A propósito, “O operário em construção” se configura como uma boa amostragem da interseção de fases de Vinicius de Moraes. Bem na linha ideológica marx-engelsiana do “proletários de todos os países, uni-vos”, o poema funciona num crescendo à bolero de Ravel que conduz a uma epifania do operário que se descobre como o grande artífice de tudo quanto pode gerar riqueza. Ao melhor estilo panfletário, “O operário em construção” apresenta uma deificação do operariado em contraposição a uma literal demonização patronal. Não é à toa que o então líder sindical e ex-operário Luís Inácio Lula da Silva convidou o autor para declamá-lo em reunião sindicalista do nascente Partido dos Trabalhadores nos idos de 1979 como está registrado na casa virtual de Vinicius de Moraes na web.
A sobreposição de fases, neste caso emblemático, dá-se quando o poeta utiliza como epígrafe e mote de todo o poema a passagem do quinto capítulo do Evangelho de Lucas, quando Satanás leva Jesus a um monte e lhe apresenta todos os reinos do mundo, prometendo dá-los ao Salvador sob a condição de sua subserviência. Numa paráfrase poética bem construída, o patrão de Vinicius de Moraes promete dar ao operário todas as regalias se ele deixasse de dizer “não”, como passara a fazer, e continuasse servil como fora em tempos de ignorância pré-sindical.

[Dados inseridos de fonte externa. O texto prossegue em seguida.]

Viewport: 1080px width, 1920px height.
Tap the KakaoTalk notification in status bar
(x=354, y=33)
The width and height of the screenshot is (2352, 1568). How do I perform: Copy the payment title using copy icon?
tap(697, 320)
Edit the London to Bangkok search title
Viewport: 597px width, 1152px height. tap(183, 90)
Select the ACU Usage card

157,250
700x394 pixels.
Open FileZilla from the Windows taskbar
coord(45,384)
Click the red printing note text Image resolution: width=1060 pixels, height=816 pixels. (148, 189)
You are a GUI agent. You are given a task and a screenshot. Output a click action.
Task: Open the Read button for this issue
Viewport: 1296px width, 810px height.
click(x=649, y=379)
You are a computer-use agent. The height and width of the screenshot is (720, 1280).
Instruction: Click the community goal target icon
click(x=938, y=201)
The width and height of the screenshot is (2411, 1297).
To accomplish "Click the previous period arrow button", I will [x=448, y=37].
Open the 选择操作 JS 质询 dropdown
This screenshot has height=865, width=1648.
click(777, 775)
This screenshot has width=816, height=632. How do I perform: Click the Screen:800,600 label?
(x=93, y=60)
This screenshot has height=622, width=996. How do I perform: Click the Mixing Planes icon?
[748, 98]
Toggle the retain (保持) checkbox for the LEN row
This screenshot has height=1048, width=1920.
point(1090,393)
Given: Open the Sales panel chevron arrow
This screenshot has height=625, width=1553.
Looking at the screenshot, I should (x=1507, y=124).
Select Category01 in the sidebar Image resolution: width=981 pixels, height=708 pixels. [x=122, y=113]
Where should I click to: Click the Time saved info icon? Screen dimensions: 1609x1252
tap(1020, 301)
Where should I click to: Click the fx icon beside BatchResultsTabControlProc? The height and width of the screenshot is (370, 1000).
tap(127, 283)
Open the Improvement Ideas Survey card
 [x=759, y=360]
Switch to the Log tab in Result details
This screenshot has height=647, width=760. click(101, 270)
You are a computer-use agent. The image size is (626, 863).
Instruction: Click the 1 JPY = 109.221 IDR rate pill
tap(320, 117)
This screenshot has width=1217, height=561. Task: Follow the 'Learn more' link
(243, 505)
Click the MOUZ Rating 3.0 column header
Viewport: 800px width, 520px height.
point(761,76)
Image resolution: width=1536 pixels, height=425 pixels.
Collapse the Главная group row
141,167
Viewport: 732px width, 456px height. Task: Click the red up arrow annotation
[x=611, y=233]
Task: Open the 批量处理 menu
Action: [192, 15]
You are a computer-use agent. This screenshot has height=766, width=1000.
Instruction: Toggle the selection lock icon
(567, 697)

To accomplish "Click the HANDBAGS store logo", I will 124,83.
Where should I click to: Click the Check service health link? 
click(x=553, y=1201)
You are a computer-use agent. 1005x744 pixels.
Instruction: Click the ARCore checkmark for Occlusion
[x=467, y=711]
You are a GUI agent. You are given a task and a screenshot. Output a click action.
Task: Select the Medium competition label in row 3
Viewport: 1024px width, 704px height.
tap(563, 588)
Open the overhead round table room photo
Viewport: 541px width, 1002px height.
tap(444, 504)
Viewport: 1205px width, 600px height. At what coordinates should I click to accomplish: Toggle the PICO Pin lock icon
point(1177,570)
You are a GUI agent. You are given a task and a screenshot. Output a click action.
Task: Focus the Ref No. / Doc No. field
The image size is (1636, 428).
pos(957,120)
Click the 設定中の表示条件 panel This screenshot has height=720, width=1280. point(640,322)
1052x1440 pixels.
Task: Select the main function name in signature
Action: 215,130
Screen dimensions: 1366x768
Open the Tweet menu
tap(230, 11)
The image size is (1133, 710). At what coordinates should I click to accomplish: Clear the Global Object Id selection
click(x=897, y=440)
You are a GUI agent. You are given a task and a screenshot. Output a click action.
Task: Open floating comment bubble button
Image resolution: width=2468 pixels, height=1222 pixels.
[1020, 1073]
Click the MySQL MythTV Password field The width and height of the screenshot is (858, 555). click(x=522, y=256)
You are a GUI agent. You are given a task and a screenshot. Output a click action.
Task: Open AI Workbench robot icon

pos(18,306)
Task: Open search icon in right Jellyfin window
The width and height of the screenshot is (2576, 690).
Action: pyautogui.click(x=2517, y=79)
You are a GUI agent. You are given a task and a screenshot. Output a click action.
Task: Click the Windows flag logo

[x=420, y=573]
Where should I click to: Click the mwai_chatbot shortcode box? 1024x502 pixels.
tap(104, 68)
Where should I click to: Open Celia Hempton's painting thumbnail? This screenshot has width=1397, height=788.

Resta somente imaginar o que diria o poeta, hoje, diante da colossal crise ética institucional de representações políticas que pretensamente defenderiam os trabalhadores. No poema, o operário resiste à tentação. Se estivesse vivo, talvez Vinicius de Moraes compusesse uma paráfrase faustiana, mostrando o operário que é tentado e que sucumbe fragorosamente. É, portanto, uma retórica poética mística de braços dados com o campo ideológico que nega esta metafísica de fundo cristã por meio de cristalizações ideológicas ao estilo “a religião é o ópio do povo”.
Diversos outros exemplos do entrecruzamento dessas fases seriam pinçáveis ao conjunto da poética de Vinicius de Moraes em sua casa virtual no ciberespaço. E, possivelmente, todos eles apontariam na direção de um etos poético em estreita sintonia com a proposição do ex-sacerdote católico e místico brasileiro, Huberto Rodhen, quando afirma em seus escritos que “a mística é a erótica do espírito, assim como a erótica é a mística da carne”. Por mais que isto pudesse desagradar a Thomas Hobbes, esta assertiva nada tem de absurda e pode ser vista como a metáfora ideal da poética de uma vida literária intensa, que remete, ainda, ao etos do homem barroco da contrarreforma, dividido entre o sagrado e o profano, como já apontaram estudiosos da poética do escritor carioca.
Gismair Martins Teixeira é doutor em Literatura pela Universidade Federal de Goiás (UFG) e professor-pesquisador do Centro de Estudo e Pesquisa Ciranda da Arte da Secretaria de Estado de Educação, Cultura e Esporte de Goiás (Seduce-GO).